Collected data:
--------

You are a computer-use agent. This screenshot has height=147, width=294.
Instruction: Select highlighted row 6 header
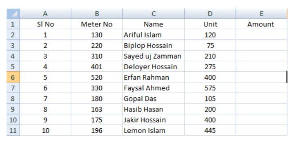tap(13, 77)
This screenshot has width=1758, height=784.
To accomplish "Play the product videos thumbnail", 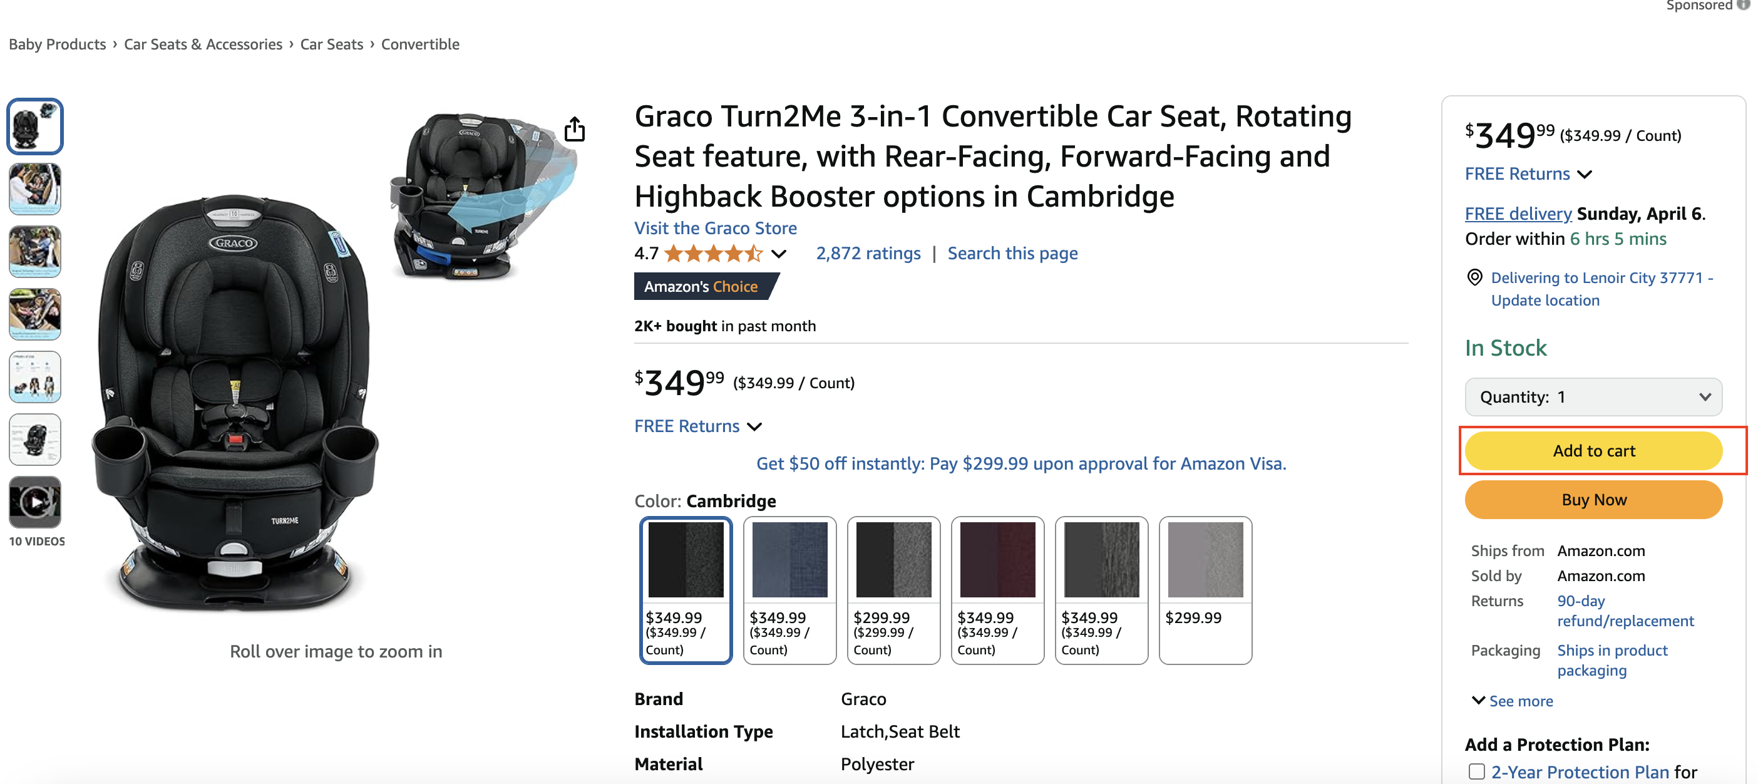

--------

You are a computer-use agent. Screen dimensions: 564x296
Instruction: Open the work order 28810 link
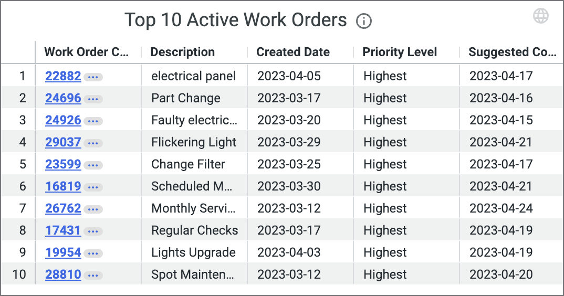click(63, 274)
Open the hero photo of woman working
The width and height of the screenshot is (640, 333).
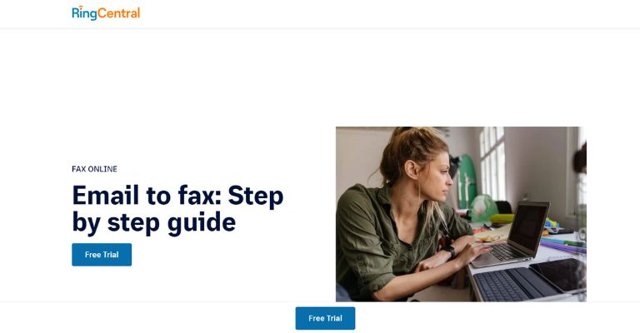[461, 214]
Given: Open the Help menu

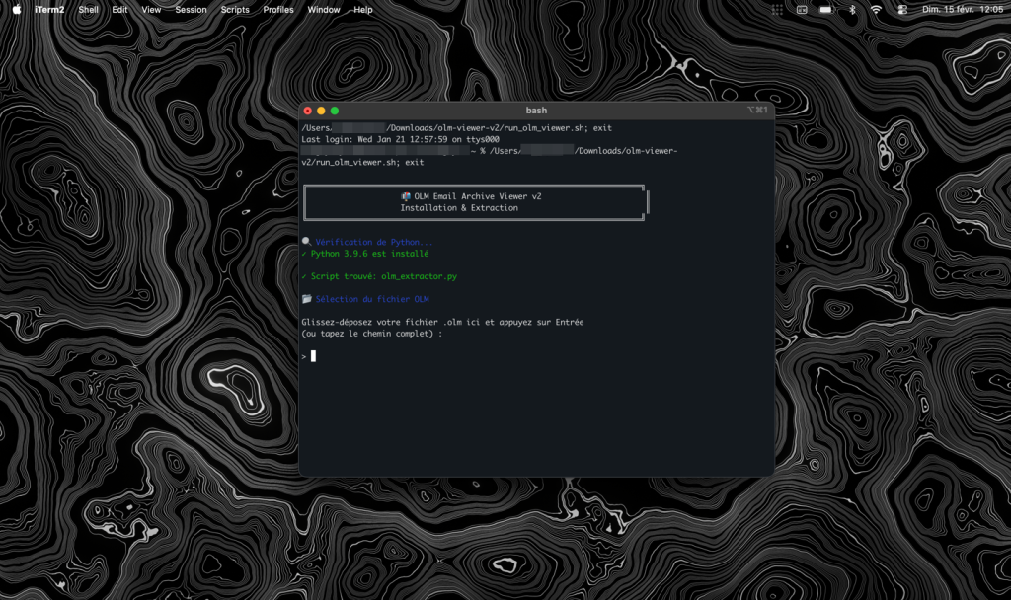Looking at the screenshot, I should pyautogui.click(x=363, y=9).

--------

Task details:
Output exactly the lines above, beginning at the one with "You are a computer-use agent. This" and stopping after the one with "the product videos". Pictures are to be omitted.

Result for this exercise:
You are a computer-use agent. This screenshot has height=147, width=294.
Instruction: Select highlighted row 6 header
tap(13, 77)
This screenshot has width=1758, height=784.
To accomplish "Play the product videos thumbnail", 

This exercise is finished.